§ Data for review:
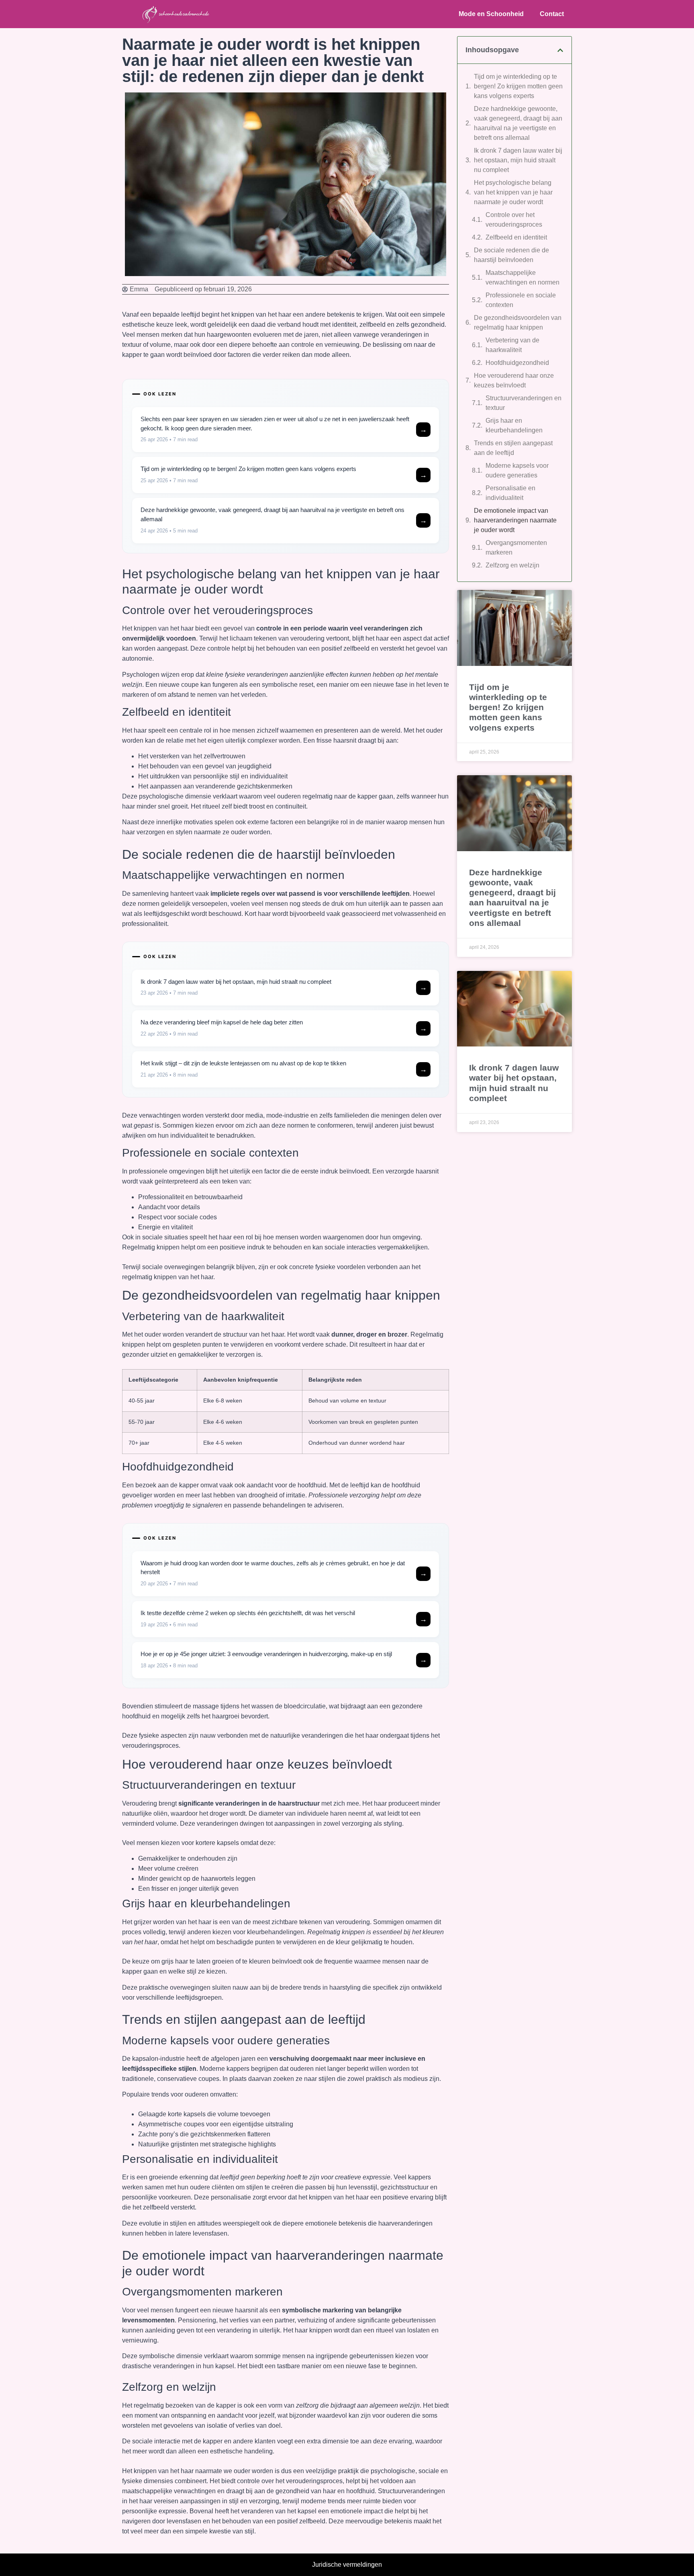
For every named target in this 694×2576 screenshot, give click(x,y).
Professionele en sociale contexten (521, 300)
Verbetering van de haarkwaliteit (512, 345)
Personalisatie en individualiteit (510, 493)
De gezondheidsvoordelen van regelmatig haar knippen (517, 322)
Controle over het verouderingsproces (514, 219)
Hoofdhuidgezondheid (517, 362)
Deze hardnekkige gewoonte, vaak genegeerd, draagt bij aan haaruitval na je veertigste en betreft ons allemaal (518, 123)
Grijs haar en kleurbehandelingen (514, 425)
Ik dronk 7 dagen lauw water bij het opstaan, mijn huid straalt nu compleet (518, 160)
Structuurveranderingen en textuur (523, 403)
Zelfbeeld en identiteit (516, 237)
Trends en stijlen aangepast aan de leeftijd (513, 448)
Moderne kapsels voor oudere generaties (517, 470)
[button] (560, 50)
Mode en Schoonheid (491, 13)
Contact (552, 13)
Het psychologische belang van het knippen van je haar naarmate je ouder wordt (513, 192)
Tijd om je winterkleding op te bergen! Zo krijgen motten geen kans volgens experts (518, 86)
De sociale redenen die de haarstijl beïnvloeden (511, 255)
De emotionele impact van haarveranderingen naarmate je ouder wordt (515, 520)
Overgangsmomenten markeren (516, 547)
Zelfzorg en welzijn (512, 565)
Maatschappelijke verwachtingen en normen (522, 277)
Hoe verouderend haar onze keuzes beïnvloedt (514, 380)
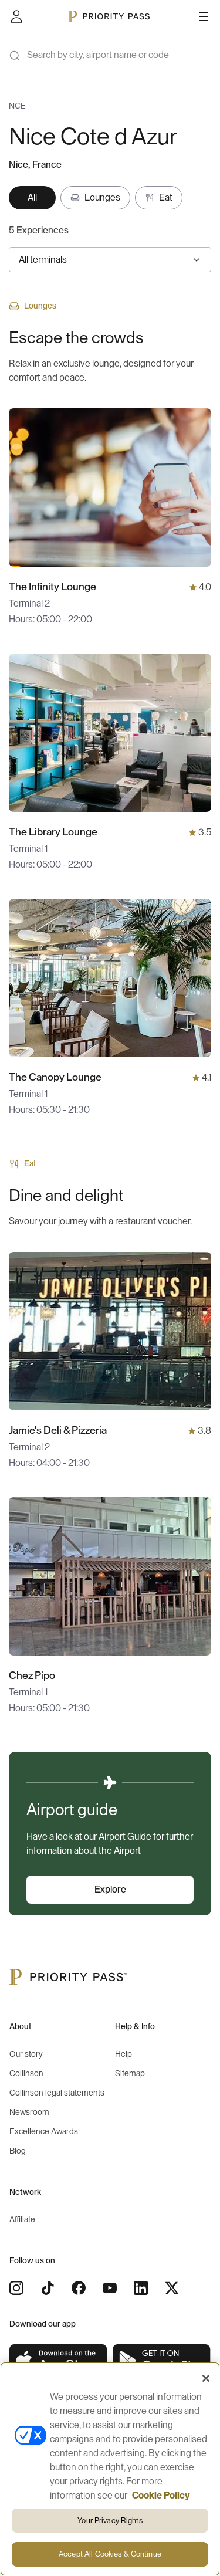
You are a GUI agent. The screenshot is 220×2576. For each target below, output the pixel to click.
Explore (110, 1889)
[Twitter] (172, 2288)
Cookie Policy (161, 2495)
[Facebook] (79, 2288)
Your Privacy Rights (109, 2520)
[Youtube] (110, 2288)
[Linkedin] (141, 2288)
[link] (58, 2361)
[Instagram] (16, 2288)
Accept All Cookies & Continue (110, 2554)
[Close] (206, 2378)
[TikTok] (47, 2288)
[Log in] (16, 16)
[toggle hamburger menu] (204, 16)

§ Task prompt:
The output must consist solely of the lines from the one containing "Your Privacy Rights (109, 2520)" through the end of the listing, unaltered.

§ Response:
Your Privacy Rights (109, 2520)
[Youtube] (110, 2288)
[Linkedin] (141, 2288)
[link] (58, 2361)
[Instagram] (16, 2288)
Accept All Cookies & Continue (110, 2554)
[Close] (206, 2378)
[TikTok] (47, 2288)
[Log in] (16, 16)
[toggle hamburger menu] (204, 16)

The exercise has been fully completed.